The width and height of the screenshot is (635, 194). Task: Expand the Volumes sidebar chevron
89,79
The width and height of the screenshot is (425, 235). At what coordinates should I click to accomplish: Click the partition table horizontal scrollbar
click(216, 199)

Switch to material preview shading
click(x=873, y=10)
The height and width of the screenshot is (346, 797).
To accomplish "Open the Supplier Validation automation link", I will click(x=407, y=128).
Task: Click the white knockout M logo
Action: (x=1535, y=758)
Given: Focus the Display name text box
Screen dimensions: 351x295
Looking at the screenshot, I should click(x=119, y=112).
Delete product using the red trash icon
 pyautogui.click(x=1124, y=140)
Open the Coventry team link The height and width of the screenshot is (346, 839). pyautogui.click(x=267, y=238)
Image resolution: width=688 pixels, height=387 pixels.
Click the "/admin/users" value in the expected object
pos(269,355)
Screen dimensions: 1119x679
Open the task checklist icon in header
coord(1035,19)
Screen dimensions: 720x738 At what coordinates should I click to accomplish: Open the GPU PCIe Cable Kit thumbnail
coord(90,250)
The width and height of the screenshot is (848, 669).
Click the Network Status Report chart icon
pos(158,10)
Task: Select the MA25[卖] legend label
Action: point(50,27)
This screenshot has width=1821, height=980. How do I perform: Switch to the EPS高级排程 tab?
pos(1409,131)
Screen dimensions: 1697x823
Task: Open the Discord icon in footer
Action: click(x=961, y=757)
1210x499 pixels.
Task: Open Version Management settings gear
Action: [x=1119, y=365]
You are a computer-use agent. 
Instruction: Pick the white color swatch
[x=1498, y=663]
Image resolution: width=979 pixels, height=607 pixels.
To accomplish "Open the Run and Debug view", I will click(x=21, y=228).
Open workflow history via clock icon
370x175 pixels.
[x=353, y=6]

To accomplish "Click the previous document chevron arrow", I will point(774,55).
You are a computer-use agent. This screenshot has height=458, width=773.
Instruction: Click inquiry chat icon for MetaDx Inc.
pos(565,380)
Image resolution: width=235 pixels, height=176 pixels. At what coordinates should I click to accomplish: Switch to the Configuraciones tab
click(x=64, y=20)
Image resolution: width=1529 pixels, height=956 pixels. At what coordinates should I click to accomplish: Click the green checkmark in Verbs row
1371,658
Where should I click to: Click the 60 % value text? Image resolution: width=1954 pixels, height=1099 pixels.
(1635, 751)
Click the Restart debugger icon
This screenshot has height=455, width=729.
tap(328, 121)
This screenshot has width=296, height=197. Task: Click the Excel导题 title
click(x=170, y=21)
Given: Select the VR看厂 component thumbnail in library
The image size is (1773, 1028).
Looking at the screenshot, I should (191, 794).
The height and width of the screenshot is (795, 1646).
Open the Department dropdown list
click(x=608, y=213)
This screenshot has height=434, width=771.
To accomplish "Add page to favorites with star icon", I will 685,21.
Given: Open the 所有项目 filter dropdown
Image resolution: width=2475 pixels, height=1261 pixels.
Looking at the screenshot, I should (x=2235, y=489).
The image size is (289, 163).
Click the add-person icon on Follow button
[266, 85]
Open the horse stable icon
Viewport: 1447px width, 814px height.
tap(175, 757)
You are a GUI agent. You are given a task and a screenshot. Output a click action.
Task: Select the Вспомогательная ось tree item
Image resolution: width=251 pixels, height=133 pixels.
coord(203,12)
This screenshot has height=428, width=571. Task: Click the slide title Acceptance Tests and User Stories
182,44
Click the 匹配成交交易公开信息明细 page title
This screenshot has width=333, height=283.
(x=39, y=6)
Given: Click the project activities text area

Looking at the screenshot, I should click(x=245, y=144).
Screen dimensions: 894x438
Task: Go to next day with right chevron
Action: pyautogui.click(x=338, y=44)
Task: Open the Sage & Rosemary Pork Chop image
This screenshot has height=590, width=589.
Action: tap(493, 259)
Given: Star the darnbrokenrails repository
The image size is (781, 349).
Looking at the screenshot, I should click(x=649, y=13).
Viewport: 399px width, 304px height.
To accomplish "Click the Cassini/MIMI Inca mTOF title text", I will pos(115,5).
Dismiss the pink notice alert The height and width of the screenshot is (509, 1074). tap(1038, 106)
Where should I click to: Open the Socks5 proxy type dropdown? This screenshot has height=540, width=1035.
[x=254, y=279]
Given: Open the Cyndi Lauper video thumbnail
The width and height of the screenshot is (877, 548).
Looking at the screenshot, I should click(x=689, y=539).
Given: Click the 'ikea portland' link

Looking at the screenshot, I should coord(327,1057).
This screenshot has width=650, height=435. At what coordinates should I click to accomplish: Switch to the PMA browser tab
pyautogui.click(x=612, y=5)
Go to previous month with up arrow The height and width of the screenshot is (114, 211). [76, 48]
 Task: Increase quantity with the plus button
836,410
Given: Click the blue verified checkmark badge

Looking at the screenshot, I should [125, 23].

* [What to produce]:
Reproduce all of the items above line for line, changing nothing.

* [Complete output]:
The width and height of the screenshot is (635, 194). Task: Expand the Volumes sidebar chevron
89,79
The width and height of the screenshot is (425, 235). At what coordinates should I click to accomplish: Click the partition table horizontal scrollbar
click(216, 199)

Switch to material preview shading
click(x=873, y=10)
The height and width of the screenshot is (346, 797).
To accomplish "Open the Supplier Validation automation link", I will click(x=407, y=128).
Task: Click the white knockout M logo
Action: (x=1535, y=758)
Given: Focus the Display name text box
Screen dimensions: 351x295
Looking at the screenshot, I should click(x=119, y=112).
Delete product using the red trash icon
 pyautogui.click(x=1124, y=140)
Open the Coventry team link The height and width of the screenshot is (346, 839). pyautogui.click(x=267, y=238)
Image resolution: width=688 pixels, height=387 pixels.
Click the "/admin/users" value in the expected object
pos(269,355)
Screen dimensions: 1119x679
Open the task checklist icon in header
coord(1035,19)
Screen dimensions: 720x738 At what coordinates should I click to accomplish: Open the GPU PCIe Cable Kit thumbnail
coord(90,250)
The width and height of the screenshot is (848, 669).
Click the Network Status Report chart icon
pos(158,10)
Task: Select the MA25[卖] legend label
Action: point(50,27)
This screenshot has width=1821, height=980. How do I perform: Switch to the EPS高级排程 tab?
pos(1409,131)
Screen dimensions: 1697x823
Task: Open the Discord icon in footer
Action: click(x=961, y=757)
1210x499 pixels.
Task: Open Version Management settings gear
Action: [x=1119, y=365]
You are a computer-use agent. 
Instruction: Pick the white color swatch
[x=1498, y=663]
Image resolution: width=979 pixels, height=607 pixels.
To accomplish "Open the Run and Debug view", I will click(x=21, y=228).
Open workflow history via clock icon
370x175 pixels.
[x=353, y=6]

To accomplish "Click the previous document chevron arrow", I will point(774,55).
You are a computer-use agent. This screenshot has height=458, width=773.
Instruction: Click inquiry chat icon for MetaDx Inc.
pos(565,380)
Image resolution: width=235 pixels, height=176 pixels. At what coordinates should I click to accomplish: Switch to the Configuraciones tab
click(x=64, y=20)
Image resolution: width=1529 pixels, height=956 pixels. At what coordinates should I click to accomplish: Click the green checkmark in Verbs row
1371,658
Where should I click to: Click the 60 % value text? Image resolution: width=1954 pixels, height=1099 pixels.
(1635, 751)
Click the Restart debugger icon
This screenshot has height=455, width=729.
tap(328, 121)
This screenshot has width=296, height=197. Task: Click the Excel导题 title
click(x=170, y=21)
Given: Select the VR看厂 component thumbnail in library
The image size is (1773, 1028).
Looking at the screenshot, I should (191, 794).
The height and width of the screenshot is (795, 1646).
Open the Department dropdown list
click(x=608, y=213)
This screenshot has height=434, width=771.
To accomplish "Add page to favorites with star icon", I will 685,21.
Given: Open the 所有项目 filter dropdown
Image resolution: width=2475 pixels, height=1261 pixels.
Looking at the screenshot, I should (x=2235, y=489).
The image size is (289, 163).
Click the add-person icon on Follow button
[266, 85]
Open the horse stable icon
Viewport: 1447px width, 814px height.
tap(175, 757)
You are a GUI agent. You are given a task and a screenshot. Output a click action.
Task: Select the Вспомогательная ось tree item
Image resolution: width=251 pixels, height=133 pixels.
coord(203,12)
This screenshot has height=428, width=571. Task: Click the slide title Acceptance Tests and User Stories
182,44
Click the 匹配成交交易公开信息明细 page title
This screenshot has width=333, height=283.
(x=39, y=6)
Given: Click the project activities text area

Looking at the screenshot, I should click(x=245, y=144).
Screen dimensions: 894x438
Task: Go to next day with right chevron
Action: pyautogui.click(x=338, y=44)
Task: Open the Sage & Rosemary Pork Chop image
This screenshot has height=590, width=589.
Action: tap(493, 259)
Given: Star the darnbrokenrails repository
The image size is (781, 349).
Looking at the screenshot, I should click(x=649, y=13).
Viewport: 399px width, 304px height.
To accomplish "Click the Cassini/MIMI Inca mTOF title text", I will pos(115,5).
Dismiss the pink notice alert The height and width of the screenshot is (509, 1074). tap(1038, 106)
Where should I click to: Open the Socks5 proxy type dropdown? This screenshot has height=540, width=1035.
[x=254, y=279]
Given: Open the Cyndi Lauper video thumbnail
The width and height of the screenshot is (877, 548).
Looking at the screenshot, I should click(x=689, y=539).
Given: Click the 'ikea portland' link

Looking at the screenshot, I should coord(327,1057).
This screenshot has width=650, height=435. At what coordinates should I click to accomplish: Switch to the PMA browser tab
pyautogui.click(x=612, y=5)
Go to previous month with up arrow The height and width of the screenshot is (114, 211). [76, 48]
 Task: Increase quantity with the plus button
836,410
Given: Click the blue verified checkmark badge

Looking at the screenshot, I should [125, 23].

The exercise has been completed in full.